Dr. Priyadarshini Karve
Dr Priyadarshini Karve has worked in the areas of household energy, decentralised waste-to-fuel technologies, climate change mitigation and adaptation, sustainable and climate-ready urbanisation, etc. She runs her own social green enterprise Samuchit Enviro Tech in Pune, focused on enabling access to sustainable products and services. She is also a co-founder of OrjaBox, a startup promoting solar thermal technologies. Dr Karve is a Founder Member of Clean Energy Access Network (CLEAN - a multi-state society of decentralised renewable energy practitioners and entrepreneurs) and Cleaner Cooking Coalition (CCC - an international organisation focused on promoting user-centric cooking energy technologies that are good for health as well as climate). She is also the National Convener of Indian Network on Ethics and Climate Change (INECC - focused on climate justice issues and working to bring people's voices in policy choices). Her work has been recognised by several national and international awards and honours.
Sanjay Khare
Sanjay Khare ,after his graduation in Electrical Engineering from Indian Institute of Technology, Kanpur, in 1986 has been associated with major Japanese & European Automotive OEMs in Indian Subcontinent for 35 years . Widely travelled across Europe & Asia , he has held positions across diverse functions of Automotive Corporations.
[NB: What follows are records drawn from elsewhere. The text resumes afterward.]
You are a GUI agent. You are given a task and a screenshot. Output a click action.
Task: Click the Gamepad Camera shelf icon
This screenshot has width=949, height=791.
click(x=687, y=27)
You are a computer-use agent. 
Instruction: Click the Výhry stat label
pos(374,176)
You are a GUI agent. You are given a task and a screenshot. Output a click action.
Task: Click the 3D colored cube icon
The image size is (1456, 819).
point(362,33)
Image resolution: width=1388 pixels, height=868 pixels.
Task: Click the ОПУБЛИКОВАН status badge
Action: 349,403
In his current role as Board Member and Vice President at Skoda Auto Volkswagen India , he is Chief Sustainability Catalyst to guide actions at Skoda Auto Volkswagen India along with the sister brands Audi, Porsche & Lamborghini.
He leads an active Climate Resilience program where the automotive major in India has already achieved Zero Waste to Landfill, Water Positive & Zero liquid Discharge Certification, Zero Accidents , targeting an 18.5 MW of installed Roof Top Solar plant at a single Automotive site in India in 2021 and fully Carbon Neutral Production by 2025.
Sanjay has done his Executive MBA from Management development Institute ,Gurgaon specialising in Strategy & Marketing . He has active interests in driving Cultural Change, Competency building , Human Motivation topics while adopting/ innovating the technological advancements and total quality revolution.He is also a Qualified Independent Director registered with Ministry of Corporate Affairs, Govt. of India. An active speaker on Automotive & Sustainability topics on National & International forums.
In personal life, he is an Endurance Cyclist having participated in many adventure ride expeditions . He also spends his time in developing mastery on Indian Classical Music instrument Sitar.